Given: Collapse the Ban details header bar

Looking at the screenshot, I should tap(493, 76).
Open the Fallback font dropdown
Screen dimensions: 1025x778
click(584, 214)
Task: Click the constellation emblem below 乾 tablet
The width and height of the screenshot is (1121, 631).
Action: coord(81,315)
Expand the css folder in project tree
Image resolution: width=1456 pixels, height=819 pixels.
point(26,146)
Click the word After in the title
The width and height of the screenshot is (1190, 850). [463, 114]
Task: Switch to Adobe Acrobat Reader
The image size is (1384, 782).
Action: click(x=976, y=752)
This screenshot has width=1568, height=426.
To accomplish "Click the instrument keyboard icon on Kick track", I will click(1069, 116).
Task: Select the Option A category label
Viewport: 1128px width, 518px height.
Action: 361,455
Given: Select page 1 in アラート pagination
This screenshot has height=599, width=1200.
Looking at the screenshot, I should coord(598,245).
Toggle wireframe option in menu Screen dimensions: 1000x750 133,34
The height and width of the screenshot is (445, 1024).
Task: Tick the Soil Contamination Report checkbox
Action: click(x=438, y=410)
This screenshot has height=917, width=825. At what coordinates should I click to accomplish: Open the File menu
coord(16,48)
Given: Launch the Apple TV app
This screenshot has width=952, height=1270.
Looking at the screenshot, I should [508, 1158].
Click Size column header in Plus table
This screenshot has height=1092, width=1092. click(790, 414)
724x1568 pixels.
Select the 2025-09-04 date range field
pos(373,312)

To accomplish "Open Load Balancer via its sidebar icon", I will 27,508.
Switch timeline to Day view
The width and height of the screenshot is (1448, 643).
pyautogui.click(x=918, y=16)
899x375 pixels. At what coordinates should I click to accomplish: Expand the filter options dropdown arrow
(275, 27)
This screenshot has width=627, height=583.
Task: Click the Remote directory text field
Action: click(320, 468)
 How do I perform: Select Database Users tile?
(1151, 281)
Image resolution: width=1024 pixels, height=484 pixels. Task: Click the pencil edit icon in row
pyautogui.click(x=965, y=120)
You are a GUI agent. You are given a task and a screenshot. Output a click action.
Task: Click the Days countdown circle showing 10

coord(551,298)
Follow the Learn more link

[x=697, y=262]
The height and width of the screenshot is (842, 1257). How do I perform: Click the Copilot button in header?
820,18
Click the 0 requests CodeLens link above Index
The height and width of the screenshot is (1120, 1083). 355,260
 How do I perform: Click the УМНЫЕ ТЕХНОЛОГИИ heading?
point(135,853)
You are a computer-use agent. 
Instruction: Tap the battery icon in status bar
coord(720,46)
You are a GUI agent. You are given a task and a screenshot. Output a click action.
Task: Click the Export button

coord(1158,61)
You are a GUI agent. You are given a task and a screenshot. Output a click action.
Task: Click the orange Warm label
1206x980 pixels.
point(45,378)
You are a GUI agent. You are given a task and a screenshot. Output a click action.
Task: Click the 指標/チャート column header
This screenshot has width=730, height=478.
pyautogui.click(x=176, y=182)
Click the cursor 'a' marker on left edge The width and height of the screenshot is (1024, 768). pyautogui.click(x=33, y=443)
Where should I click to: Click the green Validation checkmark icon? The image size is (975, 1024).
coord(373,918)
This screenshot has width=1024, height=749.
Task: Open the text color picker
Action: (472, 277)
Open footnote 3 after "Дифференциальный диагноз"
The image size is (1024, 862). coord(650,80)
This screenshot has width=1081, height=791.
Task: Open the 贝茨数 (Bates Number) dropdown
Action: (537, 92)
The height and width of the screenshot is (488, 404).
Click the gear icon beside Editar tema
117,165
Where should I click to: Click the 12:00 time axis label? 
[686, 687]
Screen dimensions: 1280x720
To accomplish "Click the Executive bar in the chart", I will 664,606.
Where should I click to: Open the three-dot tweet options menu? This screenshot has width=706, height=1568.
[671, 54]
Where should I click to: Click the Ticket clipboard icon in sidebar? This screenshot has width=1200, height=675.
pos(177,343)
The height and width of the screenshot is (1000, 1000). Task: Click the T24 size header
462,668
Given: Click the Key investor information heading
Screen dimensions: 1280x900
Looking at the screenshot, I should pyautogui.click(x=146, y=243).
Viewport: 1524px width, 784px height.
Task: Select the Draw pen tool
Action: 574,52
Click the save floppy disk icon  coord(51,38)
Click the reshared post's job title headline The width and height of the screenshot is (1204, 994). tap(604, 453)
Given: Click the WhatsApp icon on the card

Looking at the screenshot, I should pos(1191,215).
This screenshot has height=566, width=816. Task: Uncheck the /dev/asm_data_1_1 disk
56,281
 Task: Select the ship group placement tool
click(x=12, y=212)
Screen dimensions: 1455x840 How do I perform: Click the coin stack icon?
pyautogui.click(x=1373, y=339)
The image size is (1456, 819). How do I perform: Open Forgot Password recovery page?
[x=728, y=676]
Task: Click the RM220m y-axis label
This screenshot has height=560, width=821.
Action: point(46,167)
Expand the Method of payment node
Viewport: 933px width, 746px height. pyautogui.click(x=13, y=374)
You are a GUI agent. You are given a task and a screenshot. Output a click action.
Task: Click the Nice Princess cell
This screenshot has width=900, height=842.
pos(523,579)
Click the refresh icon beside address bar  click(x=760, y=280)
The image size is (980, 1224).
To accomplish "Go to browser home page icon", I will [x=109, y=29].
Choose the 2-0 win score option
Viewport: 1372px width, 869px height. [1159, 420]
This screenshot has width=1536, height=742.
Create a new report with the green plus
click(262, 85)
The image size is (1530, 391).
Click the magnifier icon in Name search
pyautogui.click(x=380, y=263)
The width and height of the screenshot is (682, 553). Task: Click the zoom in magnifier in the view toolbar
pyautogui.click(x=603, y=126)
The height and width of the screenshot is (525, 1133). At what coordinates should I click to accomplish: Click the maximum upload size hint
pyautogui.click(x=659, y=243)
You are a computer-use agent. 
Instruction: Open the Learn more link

About this exercise
The data must be printed verbatim, line by line.

Answer to this task
Given: Collapse the Ban details header bar

Looking at the screenshot, I should tap(493, 76).
Open the Fallback font dropdown
Screen dimensions: 1025x778
click(584, 214)
Task: Click the constellation emblem below 乾 tablet
The width and height of the screenshot is (1121, 631).
Action: coord(81,315)
Expand the css folder in project tree
Image resolution: width=1456 pixels, height=819 pixels.
point(26,146)
Click the word After in the title
The width and height of the screenshot is (1190, 850). [463, 114]
Task: Switch to Adobe Acrobat Reader
The image size is (1384, 782).
Action: click(x=976, y=752)
This screenshot has width=1568, height=426.
To accomplish "Click the instrument keyboard icon on Kick track", I will click(1069, 116).
Task: Select the Option A category label
Viewport: 1128px width, 518px height.
Action: 361,455
Given: Select page 1 in アラート pagination
This screenshot has height=599, width=1200.
Looking at the screenshot, I should coord(598,245).
Toggle wireframe option in menu Screen dimensions: 1000x750 133,34
The height and width of the screenshot is (445, 1024).
Task: Tick the Soil Contamination Report checkbox
Action: click(x=438, y=410)
This screenshot has height=917, width=825. At what coordinates should I click to accomplish: Open the File menu
coord(16,48)
Given: Launch the Apple TV app
This screenshot has width=952, height=1270.
Looking at the screenshot, I should [508, 1158].
Click Size column header in Plus table
This screenshot has height=1092, width=1092. click(790, 414)
724x1568 pixels.
Select the 2025-09-04 date range field
pos(373,312)

To accomplish "Open Load Balancer via its sidebar icon", I will 27,508.
Switch timeline to Day view
The width and height of the screenshot is (1448, 643).
pyautogui.click(x=918, y=16)
899x375 pixels. At what coordinates should I click to accomplish: Expand the filter options dropdown arrow
(275, 27)
This screenshot has width=627, height=583.
Task: Click the Remote directory text field
Action: click(320, 468)
 How do I perform: Select Database Users tile?
(1151, 281)
Image resolution: width=1024 pixels, height=484 pixels. Task: Click the pencil edit icon in row
pyautogui.click(x=965, y=120)
You are a GUI agent. You are given a task and a screenshot. Output a click action.
Task: Click the Days countdown circle showing 10

coord(551,298)
Follow the Learn more link

[x=697, y=262]
The height and width of the screenshot is (842, 1257). How do I perform: Click the Copilot button in header?
820,18
Click the 0 requests CodeLens link above Index
The height and width of the screenshot is (1120, 1083). 355,260
 How do I perform: Click the УМНЫЕ ТЕХНОЛОГИИ heading?
point(135,853)
You are a computer-use agent. 
Instruction: Tap the battery icon in status bar
coord(720,46)
You are a GUI agent. You are given a task and a screenshot. Output a click action.
Task: Click the Export button

coord(1158,61)
You are a GUI agent. You are given a task and a screenshot. Output a click action.
Task: Click the orange Warm label
1206x980 pixels.
point(45,378)
You are a GUI agent. You are given a task and a screenshot. Output a click action.
Task: Click the 指標/チャート column header
This screenshot has width=730, height=478.
pyautogui.click(x=176, y=182)
Click the cursor 'a' marker on left edge The width and height of the screenshot is (1024, 768). pyautogui.click(x=33, y=443)
Where should I click to: Click the green Validation checkmark icon? The image size is (975, 1024).
coord(373,918)
This screenshot has width=1024, height=749.
Task: Open the text color picker
Action: (472, 277)
Open footnote 3 after "Дифференциальный диагноз"
The image size is (1024, 862). coord(650,80)
This screenshot has width=1081, height=791.
Task: Open the 贝茨数 (Bates Number) dropdown
Action: (537, 92)
The height and width of the screenshot is (488, 404).
Click the gear icon beside Editar tema
117,165
Where should I click to: Click the 12:00 time axis label? 
[686, 687]
Screen dimensions: 1280x720
To accomplish "Click the Executive bar in the chart", I will 664,606.
Where should I click to: Open the three-dot tweet options menu? This screenshot has width=706, height=1568.
[671, 54]
Where should I click to: Click the Ticket clipboard icon in sidebar? This screenshot has width=1200, height=675.
pos(177,343)
The height and width of the screenshot is (1000, 1000). Task: Click the T24 size header
462,668
Given: Click the Key investor information heading
Screen dimensions: 1280x900
Looking at the screenshot, I should pyautogui.click(x=146, y=243).
Viewport: 1524px width, 784px height.
Task: Select the Draw pen tool
Action: 574,52
Click the save floppy disk icon  coord(51,38)
Click the reshared post's job title headline The width and height of the screenshot is (1204, 994). tap(604, 453)
Given: Click the WhatsApp icon on the card

Looking at the screenshot, I should pos(1191,215).
This screenshot has height=566, width=816. Task: Uncheck the /dev/asm_data_1_1 disk
56,281
 Task: Select the ship group placement tool
click(x=12, y=212)
Screen dimensions: 1455x840 How do I perform: Click the coin stack icon?
pyautogui.click(x=1373, y=339)
The image size is (1456, 819). How do I perform: Open Forgot Password recovery page?
[x=728, y=676]
Task: Click the RM220m y-axis label
This screenshot has height=560, width=821.
Action: point(46,167)
Expand the Method of payment node
Viewport: 933px width, 746px height. pyautogui.click(x=13, y=374)
You are a GUI agent. You are given a task and a screenshot. Output a click action.
Task: Click the Nice Princess cell
This screenshot has width=900, height=842.
pos(523,579)
Click the refresh icon beside address bar  click(x=760, y=280)
The image size is (980, 1224).
To accomplish "Go to browser home page icon", I will [x=109, y=29].
Choose the 2-0 win score option
Viewport: 1372px width, 869px height. [1159, 420]
This screenshot has width=1536, height=742.
Create a new report with the green plus
click(262, 85)
The image size is (1530, 391).
Click the magnifier icon in Name search
pyautogui.click(x=380, y=263)
The width and height of the screenshot is (682, 553). Task: Click the zoom in magnifier in the view toolbar
pyautogui.click(x=603, y=126)
The height and width of the screenshot is (525, 1133). At what coordinates should I click to accomplish: Click the maximum upload size hint
pyautogui.click(x=659, y=243)
You are a computer-use agent. 
Instruction: Open the Learn more link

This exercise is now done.